William Estrada: Multiples and Multitudes

The print-based artist, activist, and educator William Estrada presents twenty years of work in Multiples and Multitudes. Estrada’s socially-engaged practice is rooted in Chicago neighborhoods, where he collaborates with youth, community members, teachers, and artists to reimagine public and educational spaces to unite people and amplify local voices. The exhibition will bring together works by the Mexican artist, his collaborators, and students that exemplify his radical commitment to empowering communities through art-making and agency. Drawing inspiration from the Chicano art movement and Taller de Grafica Popular and spanning print, photography, performance, and video, William Estrada’s work is committed to political advocacy with and for communities of color. This exhibition is the outcome of Estrada’s participation as a Radicle Resident Artist in the Jackman Goldwasser Residency at Hyde Park Art Center. Multiples and Multitudes is curated by Mariela Acuña, Exhibitions & Residency Manager, in collaboration with the artist.

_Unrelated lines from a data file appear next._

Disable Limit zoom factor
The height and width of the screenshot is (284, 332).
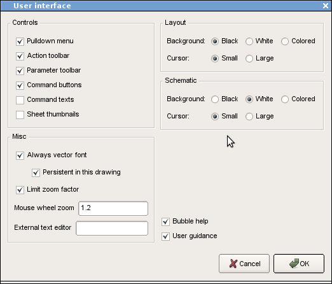20,190
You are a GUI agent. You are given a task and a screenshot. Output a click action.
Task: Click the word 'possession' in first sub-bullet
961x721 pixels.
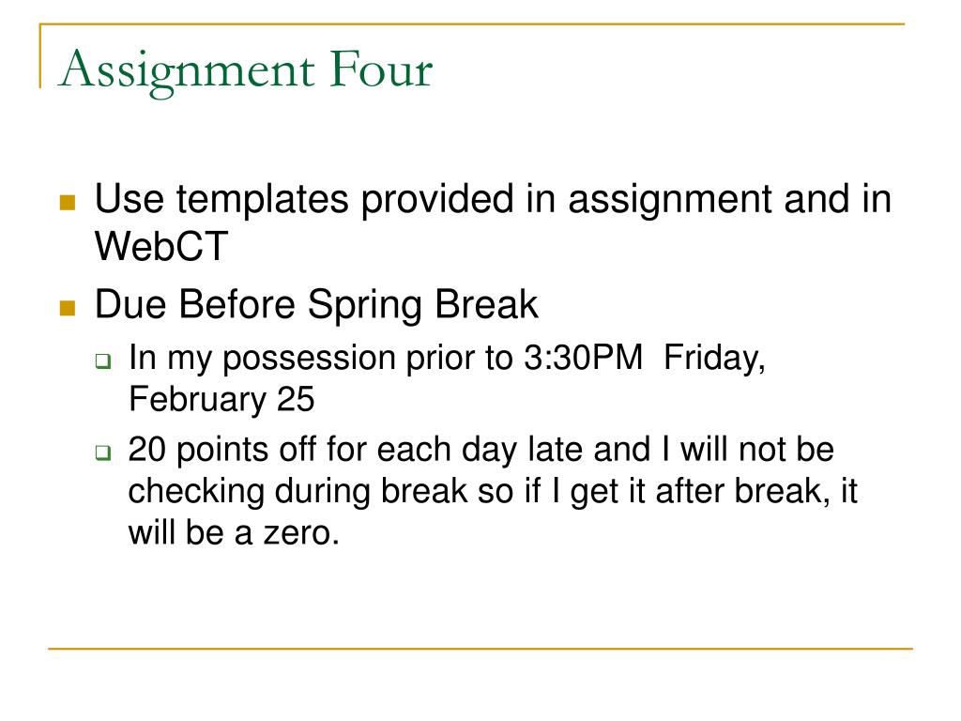pos(309,359)
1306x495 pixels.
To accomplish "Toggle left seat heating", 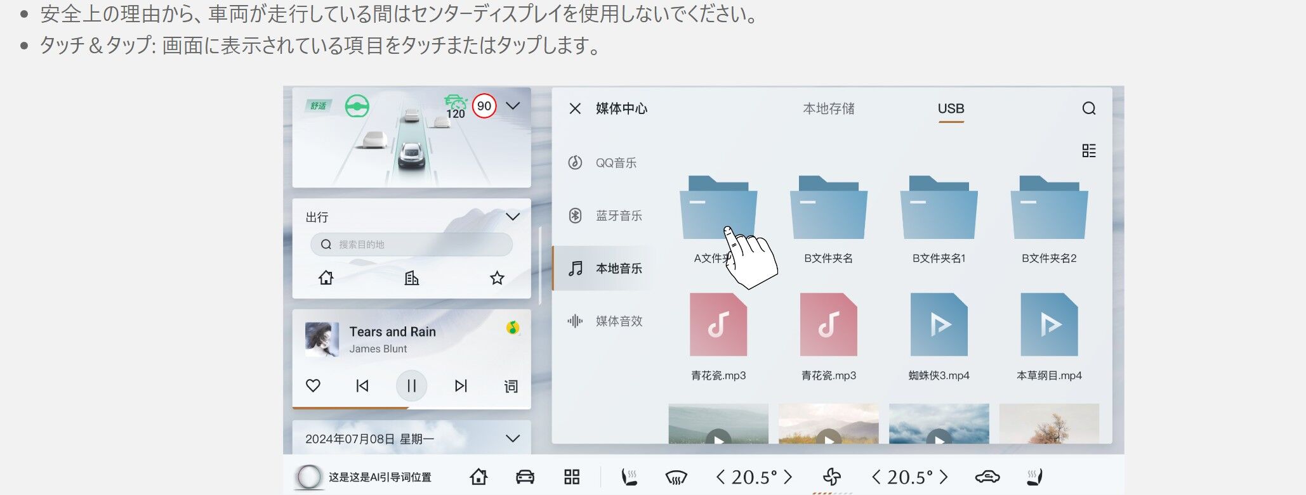I will tap(629, 477).
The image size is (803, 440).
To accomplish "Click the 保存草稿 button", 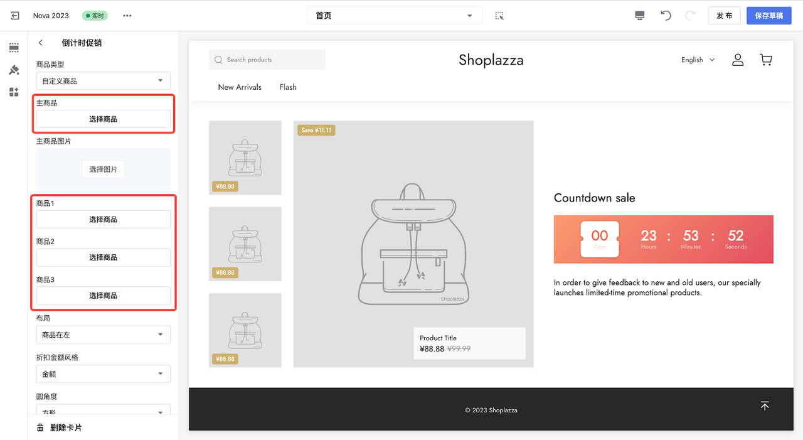I will coord(768,16).
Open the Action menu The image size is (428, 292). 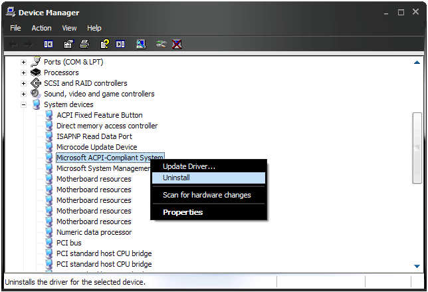point(41,28)
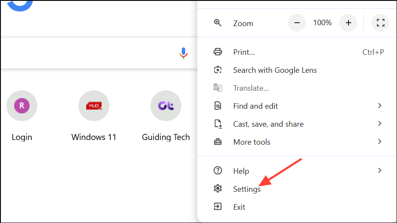
Task: Expand the More tools submenu arrow
Action: coord(379,142)
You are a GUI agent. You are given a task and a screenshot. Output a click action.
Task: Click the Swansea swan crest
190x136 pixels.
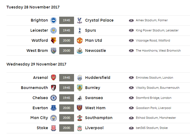(x=80, y=98)
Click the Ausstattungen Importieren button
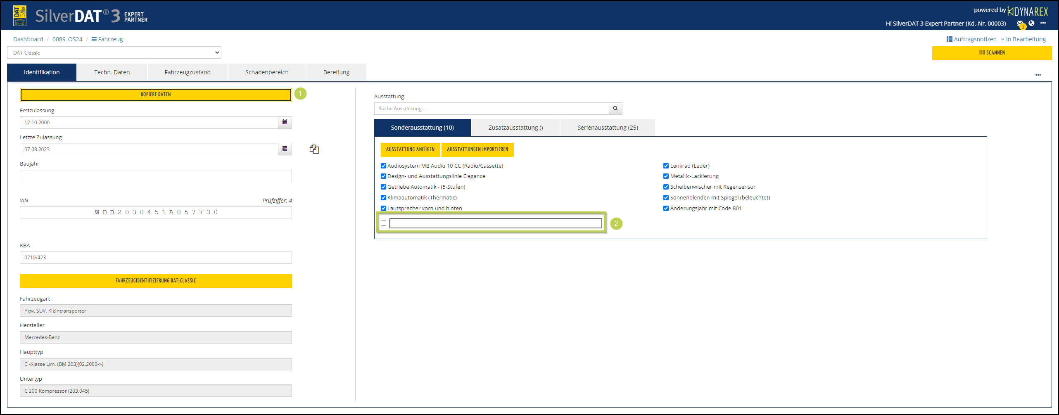This screenshot has height=415, width=1059. click(x=477, y=149)
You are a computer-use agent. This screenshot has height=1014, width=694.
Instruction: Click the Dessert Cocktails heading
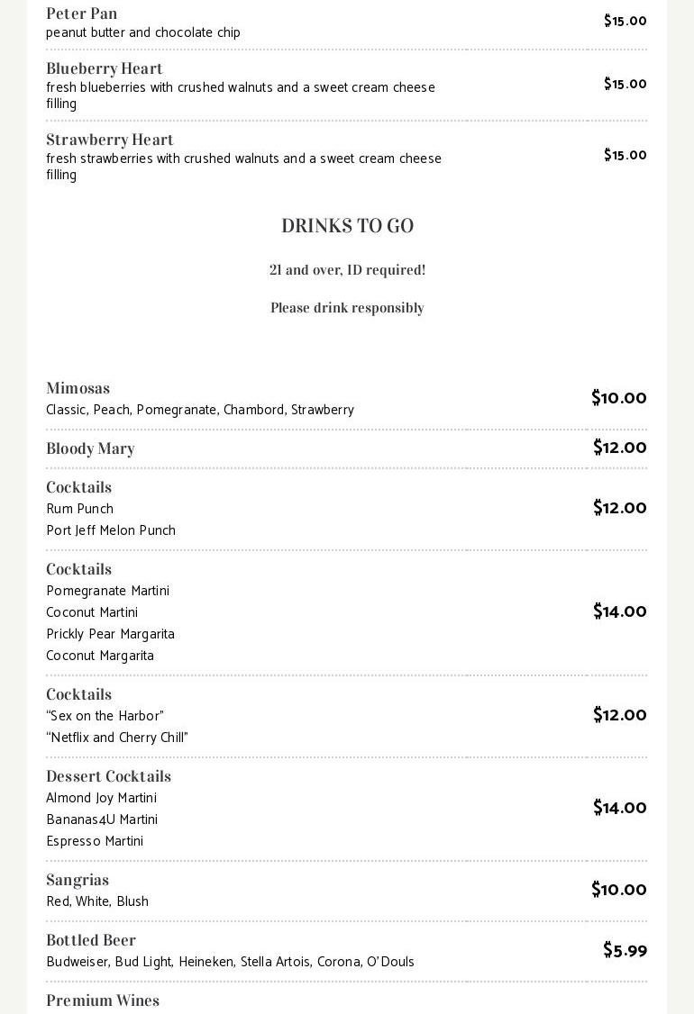click(x=108, y=776)
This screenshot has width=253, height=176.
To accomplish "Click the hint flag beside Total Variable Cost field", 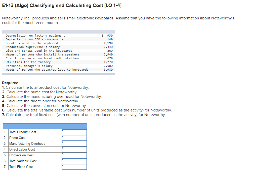I will [x=63, y=159].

  • July 22 – October 29, 2023
  • Kanter Family Foundation Gallery

About William Estrada

William Estrada was born to immigrant parents and grew up assembling memories in California, Chicago, and Mexico. His teaching and art making practice focus on exploring inequality, migration, historical passivity, cultural recognition, self-preservation, and media representation in marginalized communities. He documents and engages experiences in public spaces to transform, question, and make connections to established and organic systems through discussion, creation, and promotion of counter narratives. He has worked as an educator and artist with Telpochcalli Elementary School, Chicago Arts Partnership in Education, Hyde Park Art Center, SkyArt, Marwen Foundation, Urban Gateways, DePaul University’s College Connect Program, Graffiti Institute, Prison + Neighborhood Art Project, and The School of The Art Institute of Chicago.

William’s practice attempts to record complex stories, ignored spaces, and the on-going struggle to connect urban life, academia, and the mainstream. His work is a discourse of existing images, text, and politics that appoints the audience to critically re-examine the meanings of their surroundings. As a teacher, artist, cultural worker, and urban anthropologist he reports, records, reveals, and imparts experiences you find in academic books, school halls, city streets, television sets, teacher lounges, kitchen tables, barrios, college campuses, and in the conversations of close friends.